Start of Dataset content

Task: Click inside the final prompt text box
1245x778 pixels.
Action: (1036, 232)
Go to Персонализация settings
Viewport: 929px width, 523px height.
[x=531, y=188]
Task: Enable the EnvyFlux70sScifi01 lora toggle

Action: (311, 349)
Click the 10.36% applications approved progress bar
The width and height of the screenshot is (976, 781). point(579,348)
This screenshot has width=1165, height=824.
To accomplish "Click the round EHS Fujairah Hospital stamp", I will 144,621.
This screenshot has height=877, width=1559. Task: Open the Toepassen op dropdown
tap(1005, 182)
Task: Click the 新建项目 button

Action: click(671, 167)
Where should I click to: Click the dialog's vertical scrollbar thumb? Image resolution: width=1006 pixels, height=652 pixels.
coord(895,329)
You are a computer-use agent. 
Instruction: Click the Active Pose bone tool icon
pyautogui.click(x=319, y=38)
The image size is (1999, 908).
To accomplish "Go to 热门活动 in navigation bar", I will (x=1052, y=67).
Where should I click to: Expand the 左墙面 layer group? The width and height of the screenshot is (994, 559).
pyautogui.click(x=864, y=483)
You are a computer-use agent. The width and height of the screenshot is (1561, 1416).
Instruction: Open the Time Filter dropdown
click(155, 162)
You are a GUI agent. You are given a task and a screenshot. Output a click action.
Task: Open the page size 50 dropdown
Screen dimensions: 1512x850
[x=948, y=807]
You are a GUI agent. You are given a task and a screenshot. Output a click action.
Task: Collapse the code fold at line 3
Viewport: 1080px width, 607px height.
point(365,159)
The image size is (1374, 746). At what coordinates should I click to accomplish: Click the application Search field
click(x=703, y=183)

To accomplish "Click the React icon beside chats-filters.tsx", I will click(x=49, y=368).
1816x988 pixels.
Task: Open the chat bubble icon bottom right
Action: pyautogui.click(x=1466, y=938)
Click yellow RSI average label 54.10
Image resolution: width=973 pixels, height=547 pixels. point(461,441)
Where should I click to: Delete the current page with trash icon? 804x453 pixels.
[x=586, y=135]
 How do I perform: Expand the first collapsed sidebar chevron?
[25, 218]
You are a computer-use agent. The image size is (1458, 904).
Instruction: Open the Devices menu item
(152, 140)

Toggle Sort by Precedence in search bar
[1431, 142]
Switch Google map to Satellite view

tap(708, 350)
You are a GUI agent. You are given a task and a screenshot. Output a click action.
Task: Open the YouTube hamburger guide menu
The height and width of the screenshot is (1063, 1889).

End of Dataset content

Show the lines of the data that hold the word "computer".

You are a computer-use agent. 
You are a computer-use agent. The width and height of the screenshot is (1561, 1416).
You are a computer-use agent. The image size is (1458, 904).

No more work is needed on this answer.